## ABOUT THIS TASK:
Extend the excerpt below on corneal graft rupture after keratoplasty, starting after its final sentence.
== DOCUMENT EXCERPT
Analysis of all grafted eyes in this series did not reveal any significant reduction in graft survival or visual outcome from the occurrence of rupture. This was partly because 18 of the 19 rupture patients were keratoconic and such patients have been shown to have better graft survival and visual outcome than patients with other diagnoses.4 9 The adverse effect of rupture was therefore masked by the favourable outcome in keratoconic eyes. When the analysis was restricted to keratoconus patients there was a significant reduction in probability of 5 year graft survival and a significant reduction in the proportion of patients achieving a latest corrected visual acuity of at least 6/60.
Secondary endothelial failure was a more common cause of graft opacity in ruptured eyes than in non-ruptured eyes presumably because of endothelial damage sustained during the blunt injury and the following hours with a flat anterior chamber. Other causes of poor visual outcome included two cases of endophthalmitis. One occurred acutely after repair of the injury and was accompanied by total retinal detachment. The other case occurred 15 months after repair and was caused by late presentation of bacterial keratitis. Another patient suffered total inoperable retinal detachment as a late complication. Kirknesset al 6 reported the occurrence of a giant retinal tear in one of four patients (all of whom lost intraocular contents) with graft rupture. In our series the patients with late retinal detachment, acute endophthalmitis and acute graft failure after repair all had wound sizes over 5 clock hours and lens injury. Such wound size was associated with significantly greater likelihood of lens injury and with worse visual outcome. Longer follow up may reveal the onset of further late complications such as glaucoma related to anterior synechiae.
====
== THE DATA
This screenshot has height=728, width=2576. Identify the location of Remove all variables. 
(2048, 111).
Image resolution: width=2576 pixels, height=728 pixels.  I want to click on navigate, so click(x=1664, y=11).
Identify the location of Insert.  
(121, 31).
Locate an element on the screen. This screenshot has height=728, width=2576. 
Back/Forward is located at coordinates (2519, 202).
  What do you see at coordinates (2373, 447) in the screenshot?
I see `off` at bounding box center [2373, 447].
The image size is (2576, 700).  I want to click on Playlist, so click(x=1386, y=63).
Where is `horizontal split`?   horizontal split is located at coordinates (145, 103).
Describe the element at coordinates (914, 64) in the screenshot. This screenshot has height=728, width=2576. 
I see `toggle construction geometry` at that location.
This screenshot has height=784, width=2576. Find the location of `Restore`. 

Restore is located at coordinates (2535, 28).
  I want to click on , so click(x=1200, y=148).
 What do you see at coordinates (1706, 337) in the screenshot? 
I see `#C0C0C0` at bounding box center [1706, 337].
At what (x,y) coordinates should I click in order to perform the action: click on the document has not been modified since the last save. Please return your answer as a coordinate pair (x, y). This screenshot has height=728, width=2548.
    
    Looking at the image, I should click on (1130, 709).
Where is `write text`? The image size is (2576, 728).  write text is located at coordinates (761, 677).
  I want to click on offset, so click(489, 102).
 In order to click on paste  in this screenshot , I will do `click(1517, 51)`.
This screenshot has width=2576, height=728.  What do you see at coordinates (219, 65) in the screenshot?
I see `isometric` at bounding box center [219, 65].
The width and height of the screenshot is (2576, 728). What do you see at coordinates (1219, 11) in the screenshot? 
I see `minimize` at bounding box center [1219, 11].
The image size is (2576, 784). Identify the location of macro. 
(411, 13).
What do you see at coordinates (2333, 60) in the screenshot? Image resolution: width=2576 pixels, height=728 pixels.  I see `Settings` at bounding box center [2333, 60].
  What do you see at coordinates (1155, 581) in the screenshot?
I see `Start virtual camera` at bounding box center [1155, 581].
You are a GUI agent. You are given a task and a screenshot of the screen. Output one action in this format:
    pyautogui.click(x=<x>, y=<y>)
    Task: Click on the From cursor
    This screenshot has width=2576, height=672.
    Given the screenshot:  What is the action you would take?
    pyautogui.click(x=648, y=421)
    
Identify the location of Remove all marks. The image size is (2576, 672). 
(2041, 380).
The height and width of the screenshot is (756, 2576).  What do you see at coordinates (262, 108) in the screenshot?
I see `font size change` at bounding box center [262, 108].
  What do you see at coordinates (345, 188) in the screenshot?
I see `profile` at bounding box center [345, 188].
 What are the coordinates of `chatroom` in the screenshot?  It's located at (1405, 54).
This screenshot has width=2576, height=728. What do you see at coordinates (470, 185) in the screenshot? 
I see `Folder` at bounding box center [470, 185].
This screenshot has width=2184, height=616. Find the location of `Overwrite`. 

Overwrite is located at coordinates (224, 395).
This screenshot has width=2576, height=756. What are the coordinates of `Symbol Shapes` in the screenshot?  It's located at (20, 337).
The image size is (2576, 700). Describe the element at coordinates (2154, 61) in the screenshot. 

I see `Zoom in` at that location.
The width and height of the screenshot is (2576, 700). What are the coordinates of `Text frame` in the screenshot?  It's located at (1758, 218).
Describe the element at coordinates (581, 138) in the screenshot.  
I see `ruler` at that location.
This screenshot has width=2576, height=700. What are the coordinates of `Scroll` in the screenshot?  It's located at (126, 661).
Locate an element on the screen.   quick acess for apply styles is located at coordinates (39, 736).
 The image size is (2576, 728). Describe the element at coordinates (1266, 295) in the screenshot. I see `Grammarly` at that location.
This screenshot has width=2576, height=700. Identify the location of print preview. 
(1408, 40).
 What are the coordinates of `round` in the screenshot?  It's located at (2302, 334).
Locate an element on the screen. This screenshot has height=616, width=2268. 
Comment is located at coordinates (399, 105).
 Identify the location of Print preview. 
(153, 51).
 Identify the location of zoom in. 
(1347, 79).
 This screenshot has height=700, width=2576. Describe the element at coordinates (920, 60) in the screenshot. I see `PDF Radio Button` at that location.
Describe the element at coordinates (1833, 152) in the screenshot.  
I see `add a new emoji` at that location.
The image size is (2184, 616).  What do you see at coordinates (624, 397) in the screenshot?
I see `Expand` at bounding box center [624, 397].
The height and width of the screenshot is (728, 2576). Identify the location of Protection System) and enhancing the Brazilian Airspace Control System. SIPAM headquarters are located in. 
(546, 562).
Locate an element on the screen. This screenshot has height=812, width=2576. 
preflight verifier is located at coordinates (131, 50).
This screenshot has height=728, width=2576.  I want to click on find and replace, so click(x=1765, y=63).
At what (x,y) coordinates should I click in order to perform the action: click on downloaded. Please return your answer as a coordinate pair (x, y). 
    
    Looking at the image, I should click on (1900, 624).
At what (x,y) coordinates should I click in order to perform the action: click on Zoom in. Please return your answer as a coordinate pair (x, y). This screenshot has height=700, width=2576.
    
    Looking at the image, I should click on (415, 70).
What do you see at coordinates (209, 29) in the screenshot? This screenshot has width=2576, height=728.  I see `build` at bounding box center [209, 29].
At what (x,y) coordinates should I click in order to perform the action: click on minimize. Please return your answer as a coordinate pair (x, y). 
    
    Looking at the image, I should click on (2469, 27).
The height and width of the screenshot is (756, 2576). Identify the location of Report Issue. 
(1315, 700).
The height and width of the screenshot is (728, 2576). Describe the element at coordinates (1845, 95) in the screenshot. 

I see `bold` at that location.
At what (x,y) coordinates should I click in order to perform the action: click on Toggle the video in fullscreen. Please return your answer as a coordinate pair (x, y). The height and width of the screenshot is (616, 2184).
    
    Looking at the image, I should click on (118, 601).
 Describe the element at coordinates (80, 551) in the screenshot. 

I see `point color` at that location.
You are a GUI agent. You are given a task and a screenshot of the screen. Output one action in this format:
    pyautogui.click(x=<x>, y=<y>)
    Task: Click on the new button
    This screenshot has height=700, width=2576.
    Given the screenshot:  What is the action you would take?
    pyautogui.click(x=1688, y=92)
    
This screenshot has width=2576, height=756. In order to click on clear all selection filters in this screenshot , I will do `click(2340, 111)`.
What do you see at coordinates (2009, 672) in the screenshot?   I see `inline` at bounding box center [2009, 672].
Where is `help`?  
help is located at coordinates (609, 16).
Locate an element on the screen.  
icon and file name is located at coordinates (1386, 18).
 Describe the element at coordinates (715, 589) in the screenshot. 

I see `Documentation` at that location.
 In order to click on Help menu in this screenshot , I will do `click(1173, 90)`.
====
## EXERCISE OUTPUT:
In conclusion, postoperative wound rupture is relatively common after penetrating keratoplasty in Africa and is much more common in keratoconics and more common in younger patients. The lens was lost in 37% of rupture cases. Wound rupture adversely affected graft survival and visual outcome in keratoconics but despite this, probability of graft survival at 5 years was 75% and over 50% of patients had a latest corrected acuity of 6/18 or better. The risk of postoperative wound rupture is not therefore judged to be a reason for discouraging such patients from undergoing penetrating keratoplasty. Instead, we recommend specific advice on protection of the eye to young and keratoconic patients undergoing penetrating keratoplasty. Particular care in the classroom should be emphasised, cycling discouraged, and the provision of protective spectacles to all such patients at time of discharge from hospital is advisable.
The authors wish to thank Dr M Wood for allowing access to his patients and to Christoffel Blindenmission for assistance with funding this work.